[RECORD EXCERPTS]
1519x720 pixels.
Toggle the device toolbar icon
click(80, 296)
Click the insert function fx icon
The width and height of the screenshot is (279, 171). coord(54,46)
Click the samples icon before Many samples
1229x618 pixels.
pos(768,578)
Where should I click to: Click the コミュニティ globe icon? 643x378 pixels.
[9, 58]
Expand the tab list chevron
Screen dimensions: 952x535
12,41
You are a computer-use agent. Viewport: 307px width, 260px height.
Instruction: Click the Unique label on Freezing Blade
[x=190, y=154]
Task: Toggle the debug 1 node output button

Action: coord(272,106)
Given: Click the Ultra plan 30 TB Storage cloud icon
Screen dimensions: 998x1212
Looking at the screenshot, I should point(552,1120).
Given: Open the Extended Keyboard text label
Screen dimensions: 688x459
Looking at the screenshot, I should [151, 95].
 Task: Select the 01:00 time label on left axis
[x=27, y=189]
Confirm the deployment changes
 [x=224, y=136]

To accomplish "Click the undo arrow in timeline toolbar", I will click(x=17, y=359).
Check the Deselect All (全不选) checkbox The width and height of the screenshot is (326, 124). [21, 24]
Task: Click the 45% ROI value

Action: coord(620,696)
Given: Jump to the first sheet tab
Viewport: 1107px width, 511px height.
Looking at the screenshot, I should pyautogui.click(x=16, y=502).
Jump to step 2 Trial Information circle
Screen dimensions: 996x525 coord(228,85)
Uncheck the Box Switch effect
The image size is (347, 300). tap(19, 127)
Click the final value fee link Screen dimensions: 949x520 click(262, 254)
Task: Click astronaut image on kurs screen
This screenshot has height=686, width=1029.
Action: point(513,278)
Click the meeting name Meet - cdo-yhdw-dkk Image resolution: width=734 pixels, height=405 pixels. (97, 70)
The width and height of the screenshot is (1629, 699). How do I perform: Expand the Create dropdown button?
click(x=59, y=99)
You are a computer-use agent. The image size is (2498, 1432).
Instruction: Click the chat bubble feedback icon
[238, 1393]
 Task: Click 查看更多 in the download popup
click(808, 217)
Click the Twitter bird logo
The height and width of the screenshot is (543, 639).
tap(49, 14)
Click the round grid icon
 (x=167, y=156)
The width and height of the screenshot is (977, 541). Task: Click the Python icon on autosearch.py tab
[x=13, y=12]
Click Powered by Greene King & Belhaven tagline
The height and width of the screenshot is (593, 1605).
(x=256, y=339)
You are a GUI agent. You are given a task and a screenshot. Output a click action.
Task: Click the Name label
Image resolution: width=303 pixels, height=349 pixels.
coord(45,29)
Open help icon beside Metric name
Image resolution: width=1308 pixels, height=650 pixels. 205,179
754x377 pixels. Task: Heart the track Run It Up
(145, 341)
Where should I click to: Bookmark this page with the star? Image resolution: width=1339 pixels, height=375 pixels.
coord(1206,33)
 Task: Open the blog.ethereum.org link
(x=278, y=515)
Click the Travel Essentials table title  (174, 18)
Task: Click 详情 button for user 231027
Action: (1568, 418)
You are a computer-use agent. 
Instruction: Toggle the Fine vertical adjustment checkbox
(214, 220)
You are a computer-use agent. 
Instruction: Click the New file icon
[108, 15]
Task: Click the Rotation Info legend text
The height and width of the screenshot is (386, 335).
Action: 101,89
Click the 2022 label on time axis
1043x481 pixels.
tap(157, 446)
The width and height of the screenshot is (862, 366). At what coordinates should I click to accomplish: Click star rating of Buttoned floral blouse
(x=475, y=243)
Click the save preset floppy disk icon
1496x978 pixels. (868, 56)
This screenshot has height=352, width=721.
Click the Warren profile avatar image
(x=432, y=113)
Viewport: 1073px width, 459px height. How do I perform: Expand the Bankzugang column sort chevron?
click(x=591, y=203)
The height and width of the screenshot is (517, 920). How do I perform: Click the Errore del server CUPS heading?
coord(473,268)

[TO BE DONE] Update the entries in the stretch from "You are a computer-use agent. The" through "[x=13, y=12]" by replacing "feedback" with "support", leaving everything else unchanged. Give only those lines.

[THE OUTPUT]
You are a computer-use agent. The image size is (2498, 1432).
Instruction: Click the chat bubble support icon
[238, 1393]
 Task: Click 查看更多 in the download popup
click(808, 217)
Click the Twitter bird logo
The height and width of the screenshot is (543, 639).
tap(49, 14)
Click the round grid icon
 (x=167, y=156)
The width and height of the screenshot is (977, 541). Task: Click the Python icon on autosearch.py tab
[x=13, y=12]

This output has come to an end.